* SUPPLIED INFORMATION *
• • • • • • •
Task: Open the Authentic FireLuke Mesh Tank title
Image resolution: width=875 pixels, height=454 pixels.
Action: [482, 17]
• • • • • • •
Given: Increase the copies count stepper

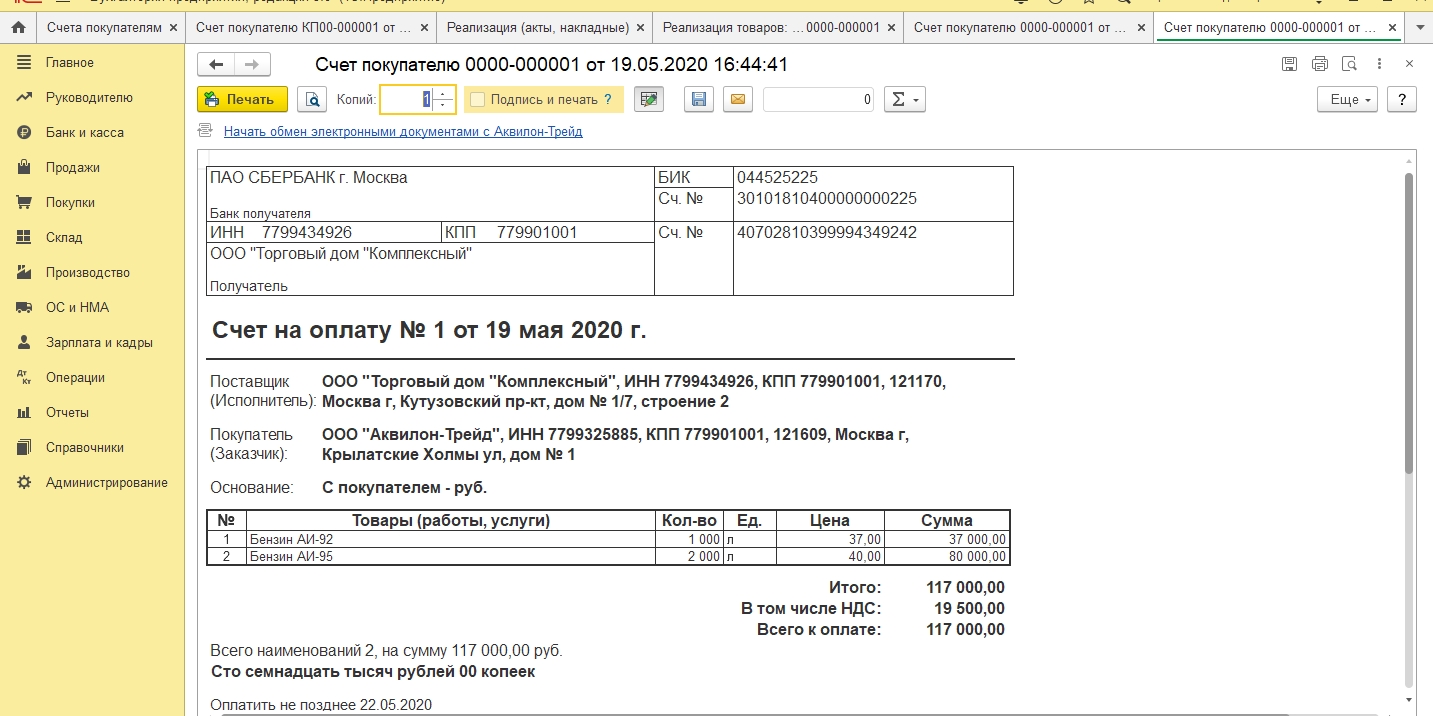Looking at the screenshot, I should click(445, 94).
• • • • • • •
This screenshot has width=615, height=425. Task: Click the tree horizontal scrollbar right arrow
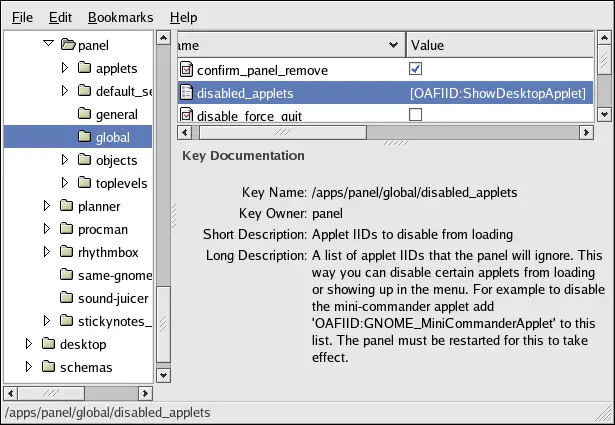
• • • • • • •
* TO DO *
Copy each line of the listing that holds the word "Task".

* FINISHED EXERCISE *
Task: Open the Authentic FireLuke Mesh Tank title
This screenshot has width=615, height=425. Task: Click the tree horizontal scrollbar right arrow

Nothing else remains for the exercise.